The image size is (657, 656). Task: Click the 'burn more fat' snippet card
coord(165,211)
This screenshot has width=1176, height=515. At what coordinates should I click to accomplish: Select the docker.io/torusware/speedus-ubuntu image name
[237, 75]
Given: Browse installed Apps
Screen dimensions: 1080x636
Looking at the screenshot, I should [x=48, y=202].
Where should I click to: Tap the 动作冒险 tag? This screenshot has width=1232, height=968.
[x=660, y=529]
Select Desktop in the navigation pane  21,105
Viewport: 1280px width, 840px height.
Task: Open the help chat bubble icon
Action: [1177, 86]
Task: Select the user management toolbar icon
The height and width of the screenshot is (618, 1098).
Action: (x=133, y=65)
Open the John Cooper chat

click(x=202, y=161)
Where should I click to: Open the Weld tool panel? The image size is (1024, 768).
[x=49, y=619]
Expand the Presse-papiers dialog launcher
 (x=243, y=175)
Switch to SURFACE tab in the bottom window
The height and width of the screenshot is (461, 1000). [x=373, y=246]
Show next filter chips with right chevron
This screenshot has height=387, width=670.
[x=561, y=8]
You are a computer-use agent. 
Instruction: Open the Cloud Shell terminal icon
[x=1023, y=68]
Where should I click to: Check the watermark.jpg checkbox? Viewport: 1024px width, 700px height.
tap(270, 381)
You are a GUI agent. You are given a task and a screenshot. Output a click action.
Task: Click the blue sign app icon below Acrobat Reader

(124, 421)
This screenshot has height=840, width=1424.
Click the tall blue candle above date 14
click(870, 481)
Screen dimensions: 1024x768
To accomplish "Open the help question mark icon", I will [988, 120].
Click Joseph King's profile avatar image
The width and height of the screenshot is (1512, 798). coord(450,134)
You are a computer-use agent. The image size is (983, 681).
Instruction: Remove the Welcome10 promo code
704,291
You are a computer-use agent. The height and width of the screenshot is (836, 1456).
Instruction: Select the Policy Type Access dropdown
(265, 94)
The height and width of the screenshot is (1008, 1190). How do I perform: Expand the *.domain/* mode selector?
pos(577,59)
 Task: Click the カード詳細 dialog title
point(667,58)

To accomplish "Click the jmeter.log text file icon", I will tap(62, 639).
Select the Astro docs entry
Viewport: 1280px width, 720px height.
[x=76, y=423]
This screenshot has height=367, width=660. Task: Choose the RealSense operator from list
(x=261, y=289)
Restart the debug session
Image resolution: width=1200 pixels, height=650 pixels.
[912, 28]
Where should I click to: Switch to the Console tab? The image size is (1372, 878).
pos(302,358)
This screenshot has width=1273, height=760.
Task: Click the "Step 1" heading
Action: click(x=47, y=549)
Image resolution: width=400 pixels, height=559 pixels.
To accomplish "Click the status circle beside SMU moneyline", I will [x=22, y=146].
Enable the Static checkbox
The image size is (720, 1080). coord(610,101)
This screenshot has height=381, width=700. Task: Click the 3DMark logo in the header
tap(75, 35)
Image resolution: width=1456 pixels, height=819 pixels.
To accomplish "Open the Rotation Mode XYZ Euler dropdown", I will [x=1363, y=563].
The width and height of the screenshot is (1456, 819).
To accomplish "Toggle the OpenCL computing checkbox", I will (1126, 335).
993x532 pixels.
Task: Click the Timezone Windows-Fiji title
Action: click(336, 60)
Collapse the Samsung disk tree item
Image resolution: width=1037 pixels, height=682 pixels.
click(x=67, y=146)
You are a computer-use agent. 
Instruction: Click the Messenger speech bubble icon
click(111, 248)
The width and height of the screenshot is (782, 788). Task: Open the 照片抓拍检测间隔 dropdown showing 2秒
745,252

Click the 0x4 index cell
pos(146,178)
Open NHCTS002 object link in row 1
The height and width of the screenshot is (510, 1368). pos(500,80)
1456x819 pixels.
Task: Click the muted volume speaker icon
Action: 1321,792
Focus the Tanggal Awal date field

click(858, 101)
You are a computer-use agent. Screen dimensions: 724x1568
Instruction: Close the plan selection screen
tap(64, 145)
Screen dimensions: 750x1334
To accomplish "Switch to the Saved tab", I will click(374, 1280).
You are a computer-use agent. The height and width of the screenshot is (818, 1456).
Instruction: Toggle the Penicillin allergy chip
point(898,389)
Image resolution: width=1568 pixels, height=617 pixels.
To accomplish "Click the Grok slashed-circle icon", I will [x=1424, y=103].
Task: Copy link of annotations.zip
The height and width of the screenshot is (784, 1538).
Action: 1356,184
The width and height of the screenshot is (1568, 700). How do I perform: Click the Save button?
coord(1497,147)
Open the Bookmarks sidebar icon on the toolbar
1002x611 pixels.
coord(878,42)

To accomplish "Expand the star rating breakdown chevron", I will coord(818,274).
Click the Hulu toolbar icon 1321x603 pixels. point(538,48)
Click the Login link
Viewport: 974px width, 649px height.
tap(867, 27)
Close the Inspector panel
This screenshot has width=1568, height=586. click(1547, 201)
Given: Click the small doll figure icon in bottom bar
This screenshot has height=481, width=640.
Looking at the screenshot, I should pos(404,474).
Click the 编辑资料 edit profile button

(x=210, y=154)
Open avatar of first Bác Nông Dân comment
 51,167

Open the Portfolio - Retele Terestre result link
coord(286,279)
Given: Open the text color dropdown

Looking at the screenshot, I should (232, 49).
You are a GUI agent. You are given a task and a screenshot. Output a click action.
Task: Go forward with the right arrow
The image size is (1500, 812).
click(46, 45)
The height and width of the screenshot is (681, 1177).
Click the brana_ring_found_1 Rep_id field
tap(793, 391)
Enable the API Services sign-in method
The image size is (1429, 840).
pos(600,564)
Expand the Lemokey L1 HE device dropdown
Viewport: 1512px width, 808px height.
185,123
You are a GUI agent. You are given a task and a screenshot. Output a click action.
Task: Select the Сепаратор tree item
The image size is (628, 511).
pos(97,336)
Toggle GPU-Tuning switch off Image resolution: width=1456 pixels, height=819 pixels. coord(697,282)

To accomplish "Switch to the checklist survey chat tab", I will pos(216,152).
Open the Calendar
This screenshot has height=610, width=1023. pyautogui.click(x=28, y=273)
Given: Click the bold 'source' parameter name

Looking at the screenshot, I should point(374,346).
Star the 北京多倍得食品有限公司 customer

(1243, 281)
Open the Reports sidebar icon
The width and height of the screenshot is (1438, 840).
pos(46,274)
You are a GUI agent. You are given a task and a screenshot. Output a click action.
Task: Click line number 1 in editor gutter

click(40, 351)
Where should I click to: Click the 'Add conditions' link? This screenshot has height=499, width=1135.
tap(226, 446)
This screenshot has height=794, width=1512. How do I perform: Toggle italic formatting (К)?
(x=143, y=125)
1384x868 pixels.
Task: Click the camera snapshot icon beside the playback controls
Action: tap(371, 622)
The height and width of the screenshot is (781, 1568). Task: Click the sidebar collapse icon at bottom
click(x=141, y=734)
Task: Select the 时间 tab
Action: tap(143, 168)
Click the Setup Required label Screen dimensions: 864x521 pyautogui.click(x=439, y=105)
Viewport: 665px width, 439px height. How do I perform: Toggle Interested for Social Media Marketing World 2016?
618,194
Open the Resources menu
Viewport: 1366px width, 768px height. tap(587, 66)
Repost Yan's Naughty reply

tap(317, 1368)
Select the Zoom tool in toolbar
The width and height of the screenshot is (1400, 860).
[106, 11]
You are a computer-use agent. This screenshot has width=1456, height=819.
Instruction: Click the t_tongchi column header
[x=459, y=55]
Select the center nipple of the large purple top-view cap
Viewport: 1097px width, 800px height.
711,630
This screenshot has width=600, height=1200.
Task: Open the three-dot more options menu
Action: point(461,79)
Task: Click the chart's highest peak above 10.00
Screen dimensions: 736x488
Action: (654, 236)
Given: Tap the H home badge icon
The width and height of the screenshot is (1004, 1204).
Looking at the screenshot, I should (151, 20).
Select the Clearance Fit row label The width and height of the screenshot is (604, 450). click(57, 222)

### Problem:
Could you pull out, word for word, the part of the data that opens with its first line and closes with the line containing "click(x=202, y=161)", including both of those lines?

### Answer to this task:
The image size is (657, 656). Task: Click the 'burn more fat' snippet card
coord(165,211)
This screenshot has width=1176, height=515. At what coordinates should I click to accomplish: Select the docker.io/torusware/speedus-ubuntu image name
[237, 75]
Given: Browse installed Apps
Screen dimensions: 1080x636
Looking at the screenshot, I should [x=48, y=202].
Where should I click to: Tap the 动作冒险 tag? This screenshot has width=1232, height=968.
[x=660, y=529]
Select Desktop in the navigation pane  21,105
Viewport: 1280px width, 840px height.
Task: Open the help chat bubble icon
Action: [1177, 86]
Task: Select the user management toolbar icon
The height and width of the screenshot is (618, 1098).
Action: (x=133, y=65)
Open the John Cooper chat

click(x=202, y=161)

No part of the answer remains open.